Tuesday, February 5, 2013

Minimum effective dose

On the way to work this morning, I was listening to episode 166 of The Paleo Solution Podcast by Robb Wolf and Greg Everett. They were doing an interview with Eva Twardokens, a former US Olympian and founding Crossfit member (actually, the person who encouraged Greg Glassman to start his own business).

She was talking about Minimum Effective Dose and the de-evolution of the Crossfit training modality (in some circles, at least). Now, I was first exposed to Crossfit training modalities in about 2005/2006 and, at that time, there were no affiliates in Cairns and only two in QLD (to the best of my knowledge). I remember even then that WODs posted on the mainsite were never more than a 10 minute 'max effort' ... We used to joke about how people would slog away at the gym for hours to get the same results that we got in 15min, including warmups!

Listening to Eva, my own feelings about 'modern' Crossfit were confirmed; it seems to be more about how wrecked you are at the end of every session than it is about what's effective. Now, when I say "modern Crossfit" I am talking about post 2011 ESPN coverage ripped and buff Crossfit with shiny posters and sponsorship deals. The 'sport of fitness' is certainly elite, but it seems to have gone away from what made it great in the first place; maximum efficacy through minimum effective dose.

Now, I have certainly bought into the macho chest beating kill yourself ideology (much to the frustration of my coaches who were trying to tell me to slow down and get technique right) ... but I've turned the corner and I'm really looking to make sure that my exercise supports and improves my life, not dominates it.

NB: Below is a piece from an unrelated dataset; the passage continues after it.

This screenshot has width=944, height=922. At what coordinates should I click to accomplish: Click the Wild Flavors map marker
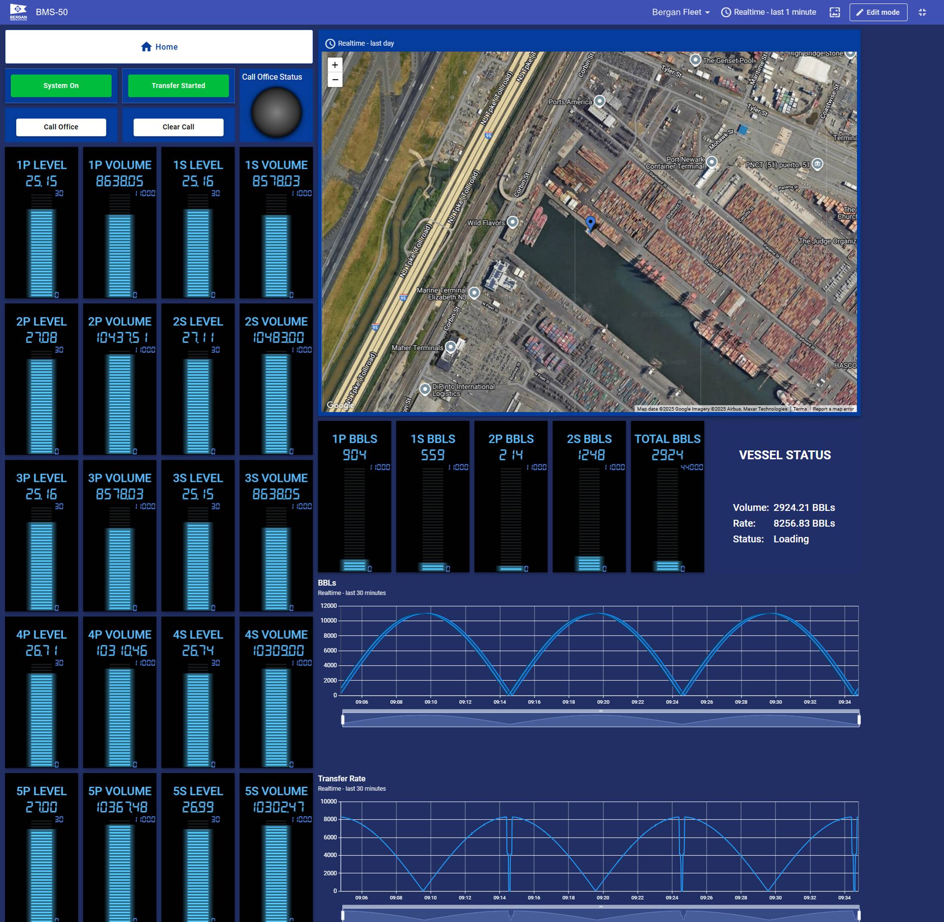click(x=513, y=222)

Obviously, I'm going to be sore after hard exercise, but I don't want to be part of the "I smoked myself so hard I can't sit on the toilet" crowd anymore. I am not looking to be critical - I love Crossfit - it's just that there seems to be a 'go until you blow' mentality circulating the scene. Now, I realse that much of this testosterone frenzy is an Internet based phenomenon, rather than the real culture of Crossfit gyms, but it still worries me somewhat ... those new to the sport will spend hours trolling through the Fitspiration Pintrest boards and geeking out on videos of Rich and Annie, throw in the HUGE number of pop-up boxes we're seeing; gyms trying to milk the golden goose (mixed metaphor intended) and, unless someone takes the time to change these newbies mental attitude, I can only see injuries in their future and a bad rap in the media for the sport in general.

Is it time that Crossfit grew up to match it's shiny new corporate image? Does there need to be tighter policing of affiliates? Stricter coaching standards with regular assessment of competence? Does the sport need to be less about randomised workouts and more about logical periodised progressions across a broad domain of modalities?

Maybe ... or maybe, to paraphrase Greg Glassman in the lead-up to the infamous 'Black Box Summit', The cream will always rise; athletes will vote with their feet and bad boxes won't survive.